Integrante da equipe que criou o Plano Real disse que recuperação do Brasil será lenta, mas abrirá espaço para a questão da distribuição de renda do País e o aumento dos gastos públicos
- Vinicius Neder, O Estado de S.Paulo
RIO - O economista Edmar Bacha, diretor do Instituto de Estudos de Política Econômica/Casa das Garças (IEPE/CdG) e integrante da equipe que criou o Plano Real, vê pouco espaço para uma recuperação rápida, em “V”, da economia brasileira, que entrou em recessão no primeiro trimestre deste ano, conforme o Comitê de Datação de Ciclos Econômicos (Codace) da Fundação Getulio Vargas (FGV). Membro do órgão colegiado, Bacha acha que o mais provável é que o ritmo de recuperação da atividade estacione num platô, à medida que o impulso das medidas do governo for passando.
Embora seja favorável à discussão sobre a manutenção dos auxílios emergenciais via unificação dos programas de transferência de renda, Bacha ressalta o aperto dos gastos públicos no País, que exige reformas para liberar espaço para ampliar o investimento em políticas focadas na redistribuição da renda.
A seguir, os principais trechos da entrevista:
• Estamos em meio à recessão, mas há espaço para recuperação em “V”?
Nos Estados Unidos, como reportou a Marcelle (Chauvet, professora da Universidade da Califórnia, integrante do Codace, na reunião da última sexta-feira, 26), foi feita uma pesquisa muito interessante com economistas sobre a forma da retomada. Já houve duas rodadas da pesquisa. Na primeira, a maior parte dos economistas colocou o “V”, e, agora, todo mundo mudou do “V”, para algo que começa com um “V” inclinado, mas logo depois atinge um platô. E essa questão do platô é fundamentalmente por causa do esgotamento dos impulsos fiscal e creditício que o governo está dando. Quando isso acabar, como vai ficar? Depois, do lado do vírus, tem a questão de que isso vai exigir uma realocação muito pronunciada da atividade econômica. O mundo pós-covid não vai ser o mesmo. Vai ser bastante diferente. A natureza da atividade econômica vai ser muito distinta, com setores que vão ser beneficiados e os setores que vão ser prejudicados. Vamos ter uma alteração estrutural, se não permanente, pelo menos prolongada na estrutura das atividades econômicas.

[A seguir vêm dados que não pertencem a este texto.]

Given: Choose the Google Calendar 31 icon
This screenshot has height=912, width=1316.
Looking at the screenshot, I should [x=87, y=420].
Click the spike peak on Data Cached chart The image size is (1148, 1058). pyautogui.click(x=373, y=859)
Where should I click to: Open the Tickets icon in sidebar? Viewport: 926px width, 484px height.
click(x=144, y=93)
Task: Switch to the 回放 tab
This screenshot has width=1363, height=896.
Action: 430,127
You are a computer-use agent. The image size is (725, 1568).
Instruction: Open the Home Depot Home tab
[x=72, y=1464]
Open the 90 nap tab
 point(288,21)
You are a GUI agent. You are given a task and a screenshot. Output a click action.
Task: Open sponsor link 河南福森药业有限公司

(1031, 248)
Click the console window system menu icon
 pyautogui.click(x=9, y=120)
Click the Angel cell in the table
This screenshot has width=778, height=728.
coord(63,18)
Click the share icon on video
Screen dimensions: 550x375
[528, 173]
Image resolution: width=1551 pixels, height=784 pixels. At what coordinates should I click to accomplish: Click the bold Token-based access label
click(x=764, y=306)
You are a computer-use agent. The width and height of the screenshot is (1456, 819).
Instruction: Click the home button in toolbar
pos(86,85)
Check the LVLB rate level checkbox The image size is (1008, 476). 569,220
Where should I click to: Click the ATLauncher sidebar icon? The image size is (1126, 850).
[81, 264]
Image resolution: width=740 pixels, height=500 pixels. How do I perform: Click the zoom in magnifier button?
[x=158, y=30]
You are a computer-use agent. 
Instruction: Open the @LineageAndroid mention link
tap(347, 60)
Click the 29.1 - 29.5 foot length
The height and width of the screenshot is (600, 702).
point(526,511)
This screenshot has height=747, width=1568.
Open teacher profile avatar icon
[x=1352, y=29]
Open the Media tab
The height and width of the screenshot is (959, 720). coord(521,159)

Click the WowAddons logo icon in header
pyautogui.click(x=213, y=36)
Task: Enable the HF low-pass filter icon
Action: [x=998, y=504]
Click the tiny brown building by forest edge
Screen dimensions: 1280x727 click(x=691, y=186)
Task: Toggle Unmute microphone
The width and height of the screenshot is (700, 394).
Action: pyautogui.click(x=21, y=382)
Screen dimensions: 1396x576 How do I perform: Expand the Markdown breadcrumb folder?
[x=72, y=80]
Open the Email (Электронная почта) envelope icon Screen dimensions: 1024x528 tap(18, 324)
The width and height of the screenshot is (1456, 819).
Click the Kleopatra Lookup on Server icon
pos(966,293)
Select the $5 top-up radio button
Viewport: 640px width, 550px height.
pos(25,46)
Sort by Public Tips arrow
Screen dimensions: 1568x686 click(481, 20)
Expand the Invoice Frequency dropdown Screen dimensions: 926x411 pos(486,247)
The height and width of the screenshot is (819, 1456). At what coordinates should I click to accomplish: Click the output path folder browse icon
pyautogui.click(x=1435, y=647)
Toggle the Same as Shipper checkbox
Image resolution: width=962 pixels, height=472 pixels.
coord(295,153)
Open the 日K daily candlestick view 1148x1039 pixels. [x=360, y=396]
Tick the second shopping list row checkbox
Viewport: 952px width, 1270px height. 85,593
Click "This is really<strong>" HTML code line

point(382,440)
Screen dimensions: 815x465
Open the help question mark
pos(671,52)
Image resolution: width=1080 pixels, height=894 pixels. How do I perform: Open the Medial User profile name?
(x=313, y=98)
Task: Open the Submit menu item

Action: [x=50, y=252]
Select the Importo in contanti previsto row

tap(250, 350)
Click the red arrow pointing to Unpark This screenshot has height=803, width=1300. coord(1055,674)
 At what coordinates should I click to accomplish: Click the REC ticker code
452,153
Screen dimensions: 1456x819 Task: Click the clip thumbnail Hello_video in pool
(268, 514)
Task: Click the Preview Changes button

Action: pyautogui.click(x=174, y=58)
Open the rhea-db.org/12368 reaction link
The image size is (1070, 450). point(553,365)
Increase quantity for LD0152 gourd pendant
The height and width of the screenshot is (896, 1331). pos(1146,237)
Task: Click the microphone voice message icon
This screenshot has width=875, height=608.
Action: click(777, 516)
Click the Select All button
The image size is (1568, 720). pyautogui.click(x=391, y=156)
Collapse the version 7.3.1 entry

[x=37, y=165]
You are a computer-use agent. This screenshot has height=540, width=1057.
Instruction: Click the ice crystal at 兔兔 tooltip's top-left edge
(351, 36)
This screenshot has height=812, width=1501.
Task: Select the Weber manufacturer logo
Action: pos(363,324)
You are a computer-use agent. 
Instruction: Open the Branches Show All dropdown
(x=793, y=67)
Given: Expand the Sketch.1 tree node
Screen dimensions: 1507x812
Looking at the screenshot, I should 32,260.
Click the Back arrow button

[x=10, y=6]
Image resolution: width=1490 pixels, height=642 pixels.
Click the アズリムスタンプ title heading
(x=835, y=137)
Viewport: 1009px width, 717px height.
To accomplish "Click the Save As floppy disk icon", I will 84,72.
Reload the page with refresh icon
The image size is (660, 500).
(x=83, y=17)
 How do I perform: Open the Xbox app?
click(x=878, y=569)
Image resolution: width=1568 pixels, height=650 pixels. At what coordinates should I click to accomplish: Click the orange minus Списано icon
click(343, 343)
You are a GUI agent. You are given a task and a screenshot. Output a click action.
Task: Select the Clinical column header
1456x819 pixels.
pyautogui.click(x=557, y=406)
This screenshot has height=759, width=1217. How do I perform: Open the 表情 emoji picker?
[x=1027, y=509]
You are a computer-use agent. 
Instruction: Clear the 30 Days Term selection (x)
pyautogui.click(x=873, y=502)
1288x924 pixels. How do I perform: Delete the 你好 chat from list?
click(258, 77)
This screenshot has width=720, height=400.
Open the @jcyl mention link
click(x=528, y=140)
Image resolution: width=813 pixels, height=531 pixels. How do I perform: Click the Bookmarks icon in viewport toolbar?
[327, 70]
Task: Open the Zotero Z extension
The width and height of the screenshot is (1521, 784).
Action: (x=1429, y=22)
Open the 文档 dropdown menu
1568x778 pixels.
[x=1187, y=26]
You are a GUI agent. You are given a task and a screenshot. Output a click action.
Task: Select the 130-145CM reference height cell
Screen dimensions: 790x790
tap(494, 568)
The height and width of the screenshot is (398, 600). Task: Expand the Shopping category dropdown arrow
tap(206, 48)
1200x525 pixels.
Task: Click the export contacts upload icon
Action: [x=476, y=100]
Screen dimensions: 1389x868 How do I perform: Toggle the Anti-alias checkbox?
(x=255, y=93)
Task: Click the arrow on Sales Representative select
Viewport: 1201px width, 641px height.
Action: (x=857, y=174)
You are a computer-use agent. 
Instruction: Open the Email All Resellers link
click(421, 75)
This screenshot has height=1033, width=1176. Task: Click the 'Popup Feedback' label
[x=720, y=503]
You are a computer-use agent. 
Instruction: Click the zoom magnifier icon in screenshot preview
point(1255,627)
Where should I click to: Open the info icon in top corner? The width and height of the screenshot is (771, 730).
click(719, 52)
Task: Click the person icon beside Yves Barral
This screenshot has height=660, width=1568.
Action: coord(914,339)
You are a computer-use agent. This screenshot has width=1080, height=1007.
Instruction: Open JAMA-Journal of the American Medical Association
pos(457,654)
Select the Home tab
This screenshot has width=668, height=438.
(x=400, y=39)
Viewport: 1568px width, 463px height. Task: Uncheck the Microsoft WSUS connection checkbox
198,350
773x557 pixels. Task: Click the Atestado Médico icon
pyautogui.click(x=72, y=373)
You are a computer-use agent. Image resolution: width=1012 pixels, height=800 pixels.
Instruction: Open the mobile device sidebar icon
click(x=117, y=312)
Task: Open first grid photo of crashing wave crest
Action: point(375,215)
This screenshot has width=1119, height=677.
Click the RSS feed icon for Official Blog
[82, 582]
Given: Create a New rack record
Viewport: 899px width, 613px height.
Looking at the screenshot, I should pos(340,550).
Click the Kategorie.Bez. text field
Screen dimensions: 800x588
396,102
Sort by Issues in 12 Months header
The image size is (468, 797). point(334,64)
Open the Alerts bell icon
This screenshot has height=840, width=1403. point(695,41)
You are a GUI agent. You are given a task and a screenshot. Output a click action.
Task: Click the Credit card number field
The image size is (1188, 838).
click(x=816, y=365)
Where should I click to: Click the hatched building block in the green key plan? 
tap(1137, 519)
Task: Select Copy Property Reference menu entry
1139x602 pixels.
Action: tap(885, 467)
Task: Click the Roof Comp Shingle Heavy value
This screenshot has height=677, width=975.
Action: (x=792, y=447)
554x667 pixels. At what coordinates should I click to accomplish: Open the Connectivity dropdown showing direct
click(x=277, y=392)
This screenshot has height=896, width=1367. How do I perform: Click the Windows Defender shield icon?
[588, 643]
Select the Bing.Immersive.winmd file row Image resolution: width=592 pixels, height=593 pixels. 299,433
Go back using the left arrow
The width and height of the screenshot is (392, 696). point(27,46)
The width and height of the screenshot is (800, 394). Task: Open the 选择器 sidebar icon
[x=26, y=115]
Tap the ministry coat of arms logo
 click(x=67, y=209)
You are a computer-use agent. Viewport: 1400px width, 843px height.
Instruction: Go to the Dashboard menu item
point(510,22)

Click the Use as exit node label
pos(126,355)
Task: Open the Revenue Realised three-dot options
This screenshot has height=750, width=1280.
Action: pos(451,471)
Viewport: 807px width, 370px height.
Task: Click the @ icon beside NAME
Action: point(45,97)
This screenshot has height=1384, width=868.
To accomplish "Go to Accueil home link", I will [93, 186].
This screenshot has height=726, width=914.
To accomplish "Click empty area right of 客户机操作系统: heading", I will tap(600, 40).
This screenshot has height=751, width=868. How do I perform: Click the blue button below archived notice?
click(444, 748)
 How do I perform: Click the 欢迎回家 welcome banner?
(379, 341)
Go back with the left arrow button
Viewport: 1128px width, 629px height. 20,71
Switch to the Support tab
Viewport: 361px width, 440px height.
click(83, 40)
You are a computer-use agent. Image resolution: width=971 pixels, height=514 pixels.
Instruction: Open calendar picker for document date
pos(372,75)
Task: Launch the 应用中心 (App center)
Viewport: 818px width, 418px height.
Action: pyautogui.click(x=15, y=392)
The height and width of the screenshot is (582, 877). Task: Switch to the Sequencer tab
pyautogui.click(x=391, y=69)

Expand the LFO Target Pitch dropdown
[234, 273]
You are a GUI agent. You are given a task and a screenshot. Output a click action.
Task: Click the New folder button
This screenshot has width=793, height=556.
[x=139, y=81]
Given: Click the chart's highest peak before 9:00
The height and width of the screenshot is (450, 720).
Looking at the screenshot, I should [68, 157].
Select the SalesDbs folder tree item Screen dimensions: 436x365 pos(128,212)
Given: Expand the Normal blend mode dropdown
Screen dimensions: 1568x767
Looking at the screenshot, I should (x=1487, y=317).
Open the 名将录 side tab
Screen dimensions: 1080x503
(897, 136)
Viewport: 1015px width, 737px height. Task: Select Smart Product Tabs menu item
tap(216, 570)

• No caso do Brasil, o quadro é diferente, já que o espaço fiscal para manter medidas é menor?
Obviamente, o Brasil tem bastante menos espaço fiscal do que os países que têm moeda-reserva. (...) Com esse agravamento do quadro fiscal, estamos indo para uma relação dívida pública sobre PIB de 100%. Agora, se temos menos espaço fiscal, temos um pouquinho mais de espaço monetário. Os juros lá (nos países desenvolvidos) já estão em zero. Isso é uma questão complexa, que vai depender muito da capacidade que temos de reestabelecer o ânimo empresarial e a disposição dos consumidores a gastar.
• Os impulsos ficais ajudam no consumo das famílias, não?
Nos Estados Unidos, por causa das transferências, houve uma retomada muito forte, praticamente no nível anterior, do consumo das classes mais pobres. O consumo que está retraído é o consumo dos 25% mais ricos, do pessoal que fugiu de Manhattan. Esse consumo vai voltar quando o medo passar. O curso do vírus é que vai determinar um pouco esse processo de retomada do consumo da parte mais substantiva do total. Embora seja menos gente (os 25% mais ricos), o poder de compra é muito maior.